··· Extract to read
# Old Truck Salvage Yard, London SE.



## nursepayne (Jan 10, 2009)

Hey all, 

Its been a while since I've posted anything exploring up lately because I've been busy plumping up for Christmas.
A big thanks to Rez for finding such a great place packed with so much detail.:thumb
We did a couple of visits on this one because the 1st visit was cut short when we heard some dogs which sounded like they were loose.
Also just after one visit it seems that some chavs did get in and already broke some headlights on some of the trucks as I noticed the diffrence after in some of my pics.
Happy New Year,

Managed nearly 100 pics in the entire set!Not Bad for a heap of old metalhttp://www.contaminationzone.com/Gallery65.php

Payno~~


----------



## ricasso (Jan 10, 2009)

what an excellent find, great photos, there's not many yards like this left unfortunately, i can remember one big one near Hitchin,Herts, wonder if its still there?


----------



## MD (Jan 10, 2009)

great shots payno
im going to have to put this on my list
i love this sort of stuff


----------



## Foxylady (Jan 10, 2009)

What a fabulous find. Looks like a really cool explore. 
Fantastic photos as always, Payno.


----------



## smileysal (Jan 10, 2009)

ooooooooooooh what an amazing place. I love all those old cars, and trucks. Excellent find and excellent pics. Love it.

Cheers,

 Sal


----------



## lanny (Jan 10, 2009)

Looks quite like my old front garden before we moved ! if that morris minors still registered i dread to think what that number plate would be worth .


----------



## Neosea (Jan 10, 2009)

Wow, that's a great find, thanks for the photos.


----------



## BigLoada (Jan 10, 2009)

Old knackered trucks are awesome. This place rocks, I would be happy at night there with a few gelled flashguns


----------



## mainframe444 (Jan 10, 2009)

The Morris Oxford still has this number on it, not licenced since 1982

SFH 2, the number on the Morris Minor, is currently on a Nissan Maxima dating from 2000, which is currently on a SORN.

MainFrame


----------



## Lightbuoy (Jan 10, 2009)

Great work NP 

Enjoyed perusing through these. How amazing is that Fire Engine?!! :huh:

Loving that last pic too.

Thanks very much for sharing.

Lb :jimlad:

P.s. -good to see ya back


----------



## Andymacg (Jan 10, 2009)

fantastic pictures there 

reminds me of another old truck grave yard where me and a foolish freind purchased our classic 1963 Atkinson Borderer from a few years back


----------



## Scrub2000 (Jan 10, 2009)

Staggering, cheers :thumb


----------



## lanny (Jan 10, 2009)

Shame about the minors reg , i now have an age related number as some git sold my old one and its now on a merc.
I think out of all of that lot the vauxhall 14 would be coming home with me .


----------



## TK421 (Jan 11, 2009)
······
··· Input material
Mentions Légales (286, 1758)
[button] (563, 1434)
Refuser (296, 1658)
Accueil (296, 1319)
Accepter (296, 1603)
······
Task 1 -
Copy out the listing line for line, leaving every entry unchanged.
Task 2 -
Carry on the forum thread about the London truck salvage yard, starting right after its last line.

Expected answer 1 -
Mentions Légales (286, 1758)
[button] (563, 1434)
Refuser (296, 1658)
Accueil (296, 1319)
Accepter (296, 1603)

Expected answer 2 -
I love scrapyards, and I really love old truck scrapyards! Great report, great photos, great site

Ricasso, you mention the old yard near Hitchin, it is the holy grail of such things and is called 'Rush Green Motors' and I believe it is still there, here is their website

http://www.rushgreenmotors.com/home.htm


----------



## escortmad79 (Jan 11, 2009)

There's some very interesting items in Rush Green, one day I will get down to check it out!


----------



## winchy (Jan 11, 2009)

Nice shots!

A fair few classics there!


----------



## Minty (Jan 11, 2009)

Had a few dealings with Rush Green Motors, the things in there are incredible, lorries from the '40s and 50's piled up high, acres of it. The owner is very unfriendly, and will not tolerate day trippers and sight see-ers under any circumstances, it's probably because of his attitude that the old stuff is still in there. Everything is for sale, but the prices are absolutely out of this world!!


----------



## ricasso (Jan 11, 2009)

Minty said:


> Had a few dealings with Rush Green Motors, the things in there are incredible, lorries from the '40s and 50's piled up high, acres of it. The owner is very unfriendly, and will not tolerate day trippers and sight see-ers under any circumstances, it's probably because of his attitude that the old stuff is still in there. Everything is for sale, but the prices are absolutely out of this world!!



thats the place! I remember when we used to go over there (about twenty years ago) he was a miserable sod then! he used to keep all the best stuff in the sheds,furthest from the road, i always felt sorry for the lads that worked for him, they were ok.


----------



## Jimspeed13 (Jan 11, 2009)

Oh i do like old trucks i'd love to go in there with my tools fresh batteries and some fuel to wot can be brought back to life.
Just looked at the other pics there's some great old wagons in there i've had a go in one of them old Fodens when i was an apprentice their a real drivers wagon no syncromech gear box all duble de clutching thats why the old drivers walked with a limp suffering from scammell knee, lots of gear changes and very heavy clutches oh and shite brakes!


----------



## bullmastiff (Jan 13, 2009)

Andymacg said:


> fantastic pictures there
> 
> reminds me of another old truck grave yard where me and a foolish freind purchased our classic 1963 Atkinson Borderer from a few years back




oh get the pic`s up  ole classic waggons are the best IMO,

i find sites like that very sad as many of them waggons would be good resto job`s 

aec`s, fodens , bedford tk`s mk`s, and even a little series 1 d-series cab sitting on the ground.....man thats pure classic truck porn


----------



## freebird (Jan 13, 2009)

Really really great shots. Especially love the 2nd and last pics. The place looks awesome to explore. Nice one!


----------



## whostolemymonkey (Jan 13, 2009)

ricasso said:


> what an excellent find, great photos, there's not many yards like this left unfortunately, i can remember one big one near Hitchin,Herts, wonder if its still there?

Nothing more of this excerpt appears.